No Spielberg sightings yet, they said: "He'll probably get here the day before (filming begins)."

Set building, which Conrow estimates to cost "several hundred thousand dollars," has gone smoothly at Queen Anne's Square, but a few hearts may have skipped a beat when former councilman B. Mitchell Simpson III brought up some restrictions on the park's deed. The construction was already under way when Simpson's letter reached City Hall.

"In 1981, Queen Anne Square was owned by the Redevelopment Authority of Newport," Simpson, a lawyer, said yesterday. The authority donated the park to the city with strings attached: No commercial activity. And no building - permanent or temporary - allowed.

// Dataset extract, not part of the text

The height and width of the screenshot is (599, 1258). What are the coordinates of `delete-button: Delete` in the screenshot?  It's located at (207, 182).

Simpson says he's no enemy of Amistad: "I think it's tremendous that Newport is going to be used for the locale for this film. It's a first-rate film with first-rate people behind it."

But "it's the issue that the city took title to a piece of property with certain restrictions, and the restrictions should be followed."

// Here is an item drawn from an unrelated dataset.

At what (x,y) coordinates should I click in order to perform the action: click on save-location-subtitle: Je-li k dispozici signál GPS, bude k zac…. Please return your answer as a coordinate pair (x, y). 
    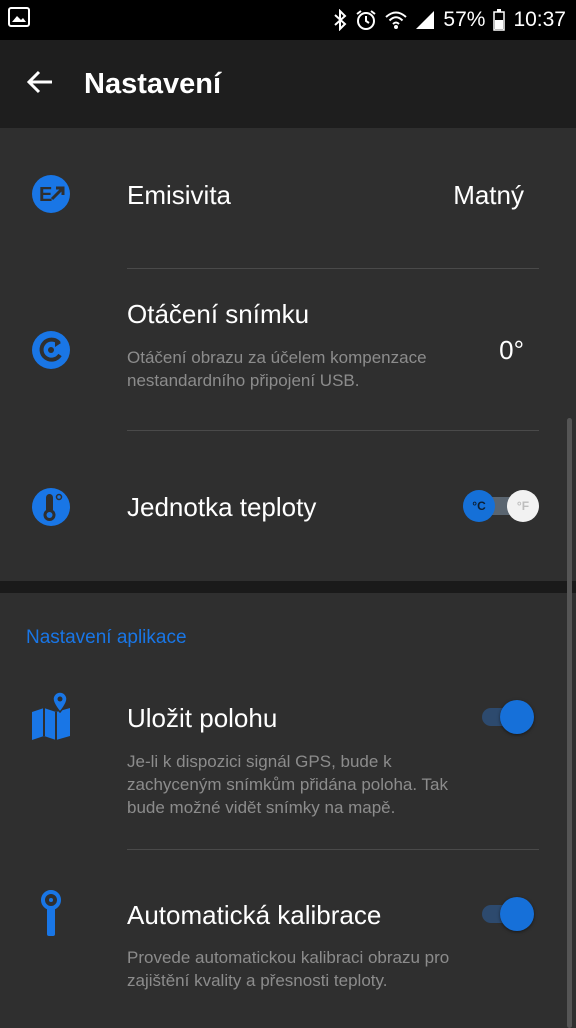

City Manager Michael D. Mallinoff said he's spoken with members of the redevelopment agency, and, "From what I understand . . . the type of temporary structure that is there now is not what they intended to prohibit," he said. Officials won't ask crews to halt their work.

The city has been working closely with Spielberg's emissaries to keep the nuisance factor down for visitors and merchants.

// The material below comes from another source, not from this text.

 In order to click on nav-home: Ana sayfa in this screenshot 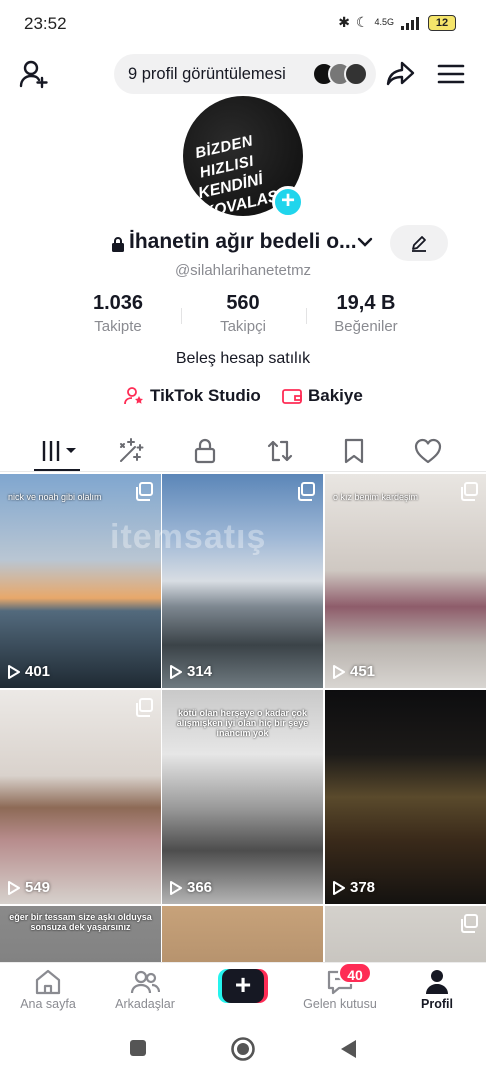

Keith Stokes, executive director of the Newport County Chamber of Commerce, says there's been a real push to keep "the lines of communication" open between the filmmakers and city businesses - especially those that will feel a direct impact from Amistad.

Ilse Platt, assistant manager of the Ocean Coffee Roasters outlet in Washington Square, has watched as crews prepare the area for filming at the Colony House.

Twenty tall electric streetlights are coming down, parking meters and park benches are being uprooted, but gas street lights will remain. Ocean's sign has been stripped from the building facade - Platt said the coffee shop will double as a dry-goods store in the filming. Yesterday's, the restaurant next door, has lost its awning and will serve as a hotel.

Both businesses will remain open during the filming, but because of the signage changes and parking limitations, Platt says she expects "we'll probably lose a little business."

Ocean waiter Rich Roseblade isn't so reserved.

"It's going to be complete insanity. I don't know how to describe it any other way," he said. "Yeah, they're definitely taking over the town."

Roseblade said the shop will have to route customers through a new entrance. The film crew will close Ocean down for short periods, and employees must wait downstairs, away from the camera's eye.

But Roseblade has his own camera plans for Amistad.

"I'm going to be on the fire escape, taking pictures and selling them to tourists at outrageous prices," he said earnestly. "I think everybody should benefit, (not) just the city government."